Simon Maidment is standing at one end of a boardroom table covered with a model version of NGV International’s galleries. He’s pensive. In front of him lie the fruits of four years of work, in corflute form: a miniature spread of the supersized exhibition that will open on December 15. Polypropylene walls are blu-tacked so that the model is somewhat modular, but what we’re looking at is probably the final layout.
In one ‘gallery’, a tiny plastic figurine gazes at petite paper versions of artworks glued to the walls; in another, silver cardboard reflects a floor-afixed print-out of sworling forms that looks like a galaxy. A behemoth Buddha, supine in slumber, presides over the NGV forecourt. Blu-tacked laminate labels with names of artists are affixed to gallery walls: Yayoi Kusama; TeamLab; Reko Rennie; Candice Breitz; Xu Zhen.
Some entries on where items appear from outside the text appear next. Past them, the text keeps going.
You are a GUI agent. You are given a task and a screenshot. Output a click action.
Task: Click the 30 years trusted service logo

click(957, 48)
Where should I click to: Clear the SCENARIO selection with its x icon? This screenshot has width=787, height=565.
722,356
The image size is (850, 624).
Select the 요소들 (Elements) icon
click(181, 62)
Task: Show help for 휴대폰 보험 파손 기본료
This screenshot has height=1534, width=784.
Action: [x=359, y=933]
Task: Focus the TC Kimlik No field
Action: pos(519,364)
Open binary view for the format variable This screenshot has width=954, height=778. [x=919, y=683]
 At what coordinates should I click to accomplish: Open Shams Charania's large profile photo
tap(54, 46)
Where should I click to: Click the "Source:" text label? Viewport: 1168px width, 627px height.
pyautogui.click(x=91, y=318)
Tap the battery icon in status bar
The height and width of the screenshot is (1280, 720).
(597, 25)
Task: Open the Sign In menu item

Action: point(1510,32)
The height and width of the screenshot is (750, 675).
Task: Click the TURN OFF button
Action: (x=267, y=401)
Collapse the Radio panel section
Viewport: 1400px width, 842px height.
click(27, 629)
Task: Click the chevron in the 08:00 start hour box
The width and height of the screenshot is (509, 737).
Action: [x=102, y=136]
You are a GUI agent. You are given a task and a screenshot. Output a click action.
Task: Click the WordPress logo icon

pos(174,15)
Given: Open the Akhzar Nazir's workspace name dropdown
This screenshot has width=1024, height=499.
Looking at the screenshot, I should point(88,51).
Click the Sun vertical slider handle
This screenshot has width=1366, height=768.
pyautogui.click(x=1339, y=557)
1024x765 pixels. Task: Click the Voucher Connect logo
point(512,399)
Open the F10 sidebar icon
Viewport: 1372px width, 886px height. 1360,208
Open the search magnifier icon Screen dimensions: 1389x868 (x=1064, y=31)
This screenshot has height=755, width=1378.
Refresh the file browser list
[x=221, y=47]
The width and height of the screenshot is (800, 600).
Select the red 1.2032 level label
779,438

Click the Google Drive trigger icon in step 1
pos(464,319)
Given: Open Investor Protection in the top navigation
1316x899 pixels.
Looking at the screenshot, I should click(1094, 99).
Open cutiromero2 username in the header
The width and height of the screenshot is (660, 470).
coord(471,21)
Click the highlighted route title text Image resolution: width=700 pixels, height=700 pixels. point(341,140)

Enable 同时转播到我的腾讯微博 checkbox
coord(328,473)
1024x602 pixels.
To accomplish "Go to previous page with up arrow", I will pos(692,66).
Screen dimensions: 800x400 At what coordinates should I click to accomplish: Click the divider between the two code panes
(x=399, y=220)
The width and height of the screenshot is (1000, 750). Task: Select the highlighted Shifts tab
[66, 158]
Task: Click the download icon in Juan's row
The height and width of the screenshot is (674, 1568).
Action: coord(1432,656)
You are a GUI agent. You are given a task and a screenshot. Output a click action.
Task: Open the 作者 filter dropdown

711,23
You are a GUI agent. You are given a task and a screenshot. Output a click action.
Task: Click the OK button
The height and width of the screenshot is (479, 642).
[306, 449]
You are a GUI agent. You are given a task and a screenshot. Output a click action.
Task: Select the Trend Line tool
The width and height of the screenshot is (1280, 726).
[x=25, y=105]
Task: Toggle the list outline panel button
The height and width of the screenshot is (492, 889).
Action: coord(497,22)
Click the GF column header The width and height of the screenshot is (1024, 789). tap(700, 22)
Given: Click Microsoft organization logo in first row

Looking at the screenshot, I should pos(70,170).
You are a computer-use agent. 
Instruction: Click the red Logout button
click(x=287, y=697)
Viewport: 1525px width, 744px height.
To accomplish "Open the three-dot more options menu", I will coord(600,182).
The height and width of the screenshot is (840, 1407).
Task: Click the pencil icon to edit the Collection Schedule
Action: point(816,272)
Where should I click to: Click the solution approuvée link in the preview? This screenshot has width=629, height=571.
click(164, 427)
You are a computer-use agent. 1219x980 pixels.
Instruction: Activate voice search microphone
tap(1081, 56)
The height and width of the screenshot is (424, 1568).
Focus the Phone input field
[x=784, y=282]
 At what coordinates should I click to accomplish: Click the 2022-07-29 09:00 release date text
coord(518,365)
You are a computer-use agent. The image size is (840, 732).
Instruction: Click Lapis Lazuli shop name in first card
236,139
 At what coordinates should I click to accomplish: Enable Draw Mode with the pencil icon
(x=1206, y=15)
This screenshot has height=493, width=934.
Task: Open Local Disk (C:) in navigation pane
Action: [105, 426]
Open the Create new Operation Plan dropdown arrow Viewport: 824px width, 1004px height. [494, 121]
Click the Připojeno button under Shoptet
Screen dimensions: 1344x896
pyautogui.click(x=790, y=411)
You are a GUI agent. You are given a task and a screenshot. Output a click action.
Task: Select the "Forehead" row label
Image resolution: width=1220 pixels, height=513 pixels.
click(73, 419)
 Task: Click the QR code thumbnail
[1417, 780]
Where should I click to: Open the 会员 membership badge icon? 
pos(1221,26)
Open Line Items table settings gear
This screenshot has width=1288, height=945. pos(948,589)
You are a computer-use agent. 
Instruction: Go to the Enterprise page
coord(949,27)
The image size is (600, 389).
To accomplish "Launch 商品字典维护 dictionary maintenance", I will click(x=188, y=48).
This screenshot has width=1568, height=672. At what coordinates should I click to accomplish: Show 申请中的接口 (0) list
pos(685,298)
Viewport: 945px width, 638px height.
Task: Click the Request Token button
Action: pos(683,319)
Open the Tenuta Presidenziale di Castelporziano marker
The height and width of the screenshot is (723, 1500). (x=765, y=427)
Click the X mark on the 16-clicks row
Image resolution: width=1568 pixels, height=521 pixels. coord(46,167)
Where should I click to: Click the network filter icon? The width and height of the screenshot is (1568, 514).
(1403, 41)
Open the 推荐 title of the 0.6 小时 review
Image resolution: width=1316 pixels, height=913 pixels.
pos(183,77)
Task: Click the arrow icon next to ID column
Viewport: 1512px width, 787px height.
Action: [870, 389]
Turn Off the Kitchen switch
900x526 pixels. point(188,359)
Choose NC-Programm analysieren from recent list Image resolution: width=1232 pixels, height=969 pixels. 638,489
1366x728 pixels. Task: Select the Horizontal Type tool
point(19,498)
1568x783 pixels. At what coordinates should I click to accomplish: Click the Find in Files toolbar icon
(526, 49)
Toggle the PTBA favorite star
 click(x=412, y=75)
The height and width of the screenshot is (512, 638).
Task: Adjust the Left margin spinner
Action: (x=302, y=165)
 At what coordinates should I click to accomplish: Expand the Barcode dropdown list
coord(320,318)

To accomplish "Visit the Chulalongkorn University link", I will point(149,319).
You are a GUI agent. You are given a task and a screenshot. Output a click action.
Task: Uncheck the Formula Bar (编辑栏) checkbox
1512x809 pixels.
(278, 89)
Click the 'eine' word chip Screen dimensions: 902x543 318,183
Many of the artists and artworks in the NGV Triennial were chosen by Maidment, NGV’s senior curator of contemporary art, but that’s really just the beginning of his job. For some of the new works (20 were commissioned from artists by the NGV for the Triennial) Maidment and his team take a hands-on ‘producer’ role. For example, Maidment invited Brazilian designers Fernando and Humberto Campana (Estudio Campana) to work with Northern Territory collective Yarrenyty Arltere Artists, and then brokered their relationship with both the project manager – Australian designer Elliat Rich – and Indigenous manufacturing outfit Centre for Appropriate Technology. The result is an embroidered dome-like structure, titled ‘Victoria Amazonica’. “We’ve essentially project-managed that work from the ground up,” Maidment says.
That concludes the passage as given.